Francis Bernard Beamish (5 April 1802 – 1 February 1868) was an Irish Whig and Liberal politician.

Beamish was the son of William Beamish and Anne Jane Margaret (née Delacour) and, in 1837, married Catherine Savery de Lisle de Courcy, daughter of Michael de Courcy and Catherine de Lisle. They had at least one child: Francis Bernard Servington Beamish, who was born in 1839.

A Freeman of Cork in 1827, Beamish was made Mayor of Cork in 1843, and High Sheriff of the City of Cork in 1852, and was also a Deputy Lieutenant and Justice of the Peace.

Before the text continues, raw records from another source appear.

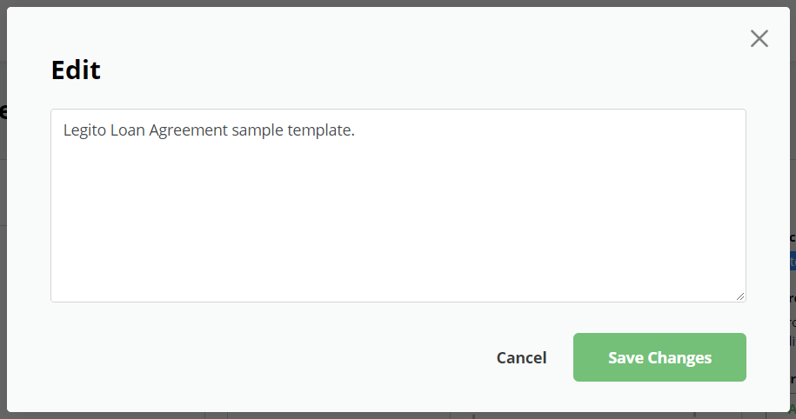The height and width of the screenshot is (419, 796).
Task: Place cursor on the word "sample"
Action: click(x=258, y=131)
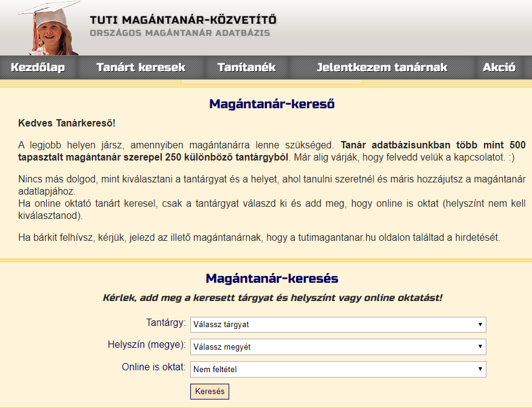Click the Magántanár-kereső heading

[x=272, y=104]
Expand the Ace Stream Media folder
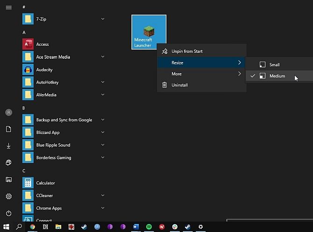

Beamish was elected as a Whig Member of Parliament (MP) for Cork City at the 1837 general election and held the seat until 1841, when he did not stand for re-election. He returned to the seat, again as a Whig, at a by-election in 1853—caused by the appointment of Francis Murphy as a Commissioner of Insolvency—and, becoming a Liberal in 1859, held the seat until 1865, when he did not seek re-election.

References

External links
 

Whig (British political party) MPs for Irish constituencies
Irish Liberal Party MPs
UK MPs 1847–1852
1802 births
1868 deaths
Lord Mayors of Cork
Sheriffs of Cork (city)
Irish justices of the peace
Deputy Lieutenants in Ireland
Members of the Parliament of the United Kingdom for County Cork constituencies (1801–1922)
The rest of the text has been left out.